Wed. Oct 8th, 2025

AT LEAST 40 people have been killed after a paraglider reportedly dropped two bombs on festivalgoers in Myanmar.

Children are among the casualties of the deadly overnight attack which is believed to have been conducted by the Myanmar military.

AFPPeople had gathered across Myanmar to take part in Thadingyut full moon festivals[/caption]

The attacks echo the chilling Nova music festival ambush conducted by Hamas on October 7, 2023 when terrorists invaded on paragliders to begin the massacre.

Hundreds of people gathered in central Myanmar’s Chaung U township on Monday evening for the Thadingyut full moon festival.

In a haunting seven-minute attack the military has been accused of dropping bombs onto the crowd, according to a member of the committee that organised the event.

Young children were among those killed with over 80 also left injured.

Witnesses reported being hit by shrapnel as the bombs exploded on impact as bodies fell to the ground.

One of the organisers of the event said: “Children were completely torn apart.”

Dozens of funerals were arranged on Tuesday for the victims but many bodies are still unable to be identified.

Officials are still said to be “collecting body parts” from the festival site, according to organisers.

Many of those at the event were protesting against the current regime in Myanmar after years of civil unrest.

Thousands have died and millions have been displaced since 2021, when the army forcefully seized power.

A bloody civil war has been ongoing since made up of armed resistance groups and ethnic militias.

The military has responded to these rebellious attacks by launching airstrikes on the perpetrators, report the BBC.

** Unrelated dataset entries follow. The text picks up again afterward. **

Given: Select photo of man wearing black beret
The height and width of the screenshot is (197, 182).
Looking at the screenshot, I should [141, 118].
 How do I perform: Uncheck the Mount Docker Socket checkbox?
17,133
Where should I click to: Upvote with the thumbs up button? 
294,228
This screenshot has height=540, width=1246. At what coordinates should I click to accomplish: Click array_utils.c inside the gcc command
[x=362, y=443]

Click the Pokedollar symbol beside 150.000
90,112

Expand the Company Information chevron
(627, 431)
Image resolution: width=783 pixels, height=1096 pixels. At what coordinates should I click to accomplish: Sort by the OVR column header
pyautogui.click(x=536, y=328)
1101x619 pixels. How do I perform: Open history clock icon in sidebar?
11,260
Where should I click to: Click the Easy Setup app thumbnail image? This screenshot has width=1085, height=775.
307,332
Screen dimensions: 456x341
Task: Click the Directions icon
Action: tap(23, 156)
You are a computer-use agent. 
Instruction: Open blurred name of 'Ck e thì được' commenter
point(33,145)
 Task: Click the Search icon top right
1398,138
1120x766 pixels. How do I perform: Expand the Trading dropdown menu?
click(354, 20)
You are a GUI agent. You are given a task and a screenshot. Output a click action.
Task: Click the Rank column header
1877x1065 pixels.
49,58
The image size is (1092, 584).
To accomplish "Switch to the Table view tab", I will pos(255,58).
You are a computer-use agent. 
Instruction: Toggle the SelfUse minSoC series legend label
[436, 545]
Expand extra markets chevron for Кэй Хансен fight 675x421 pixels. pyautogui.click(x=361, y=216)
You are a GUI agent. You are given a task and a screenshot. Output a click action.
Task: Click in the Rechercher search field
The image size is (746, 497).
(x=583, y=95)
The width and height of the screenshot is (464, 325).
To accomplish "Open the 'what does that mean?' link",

The festival strikes are believed to related to these as it was held in the highly contested Sagaing region which has been a key battleground in the war.

Large swaths of the township are under the control of volunteer militias, widely known as the People’s Defence Force (PDF), established after the coup.

They have been in a daily battle the country’s military government.

An official in the local PDF told BBC Burmese that they had received information about the incoming air attack during the mass gathering.

They desperately tried to warn the crowd to make them disperse but within minutes the motorised paraglider flew over the festival, they claimed.

Paramotors have become a constant form of attack for Myanmar’s military due to a lack of aircraft and helicopters.

It follows a string of punishing international sanctions which has limited the support and aid being sent to the country.

Human rights group Amnesty International released a scathing statement on the attack.

They said it must serve “as a gruesome wake-up call that civilians in Myanmar need urgent protection.”

Joe Freeman, Amnesty’s Myanmar researcher, added: “The international community may have forgotten about the conflict in Myanmar, but the Myanmar military is taking advantage of reduced scrutiny to carry out war crimes with impunity.”

Myanmar is due to hold general elections in December – marking the first vote since the 2021 coup.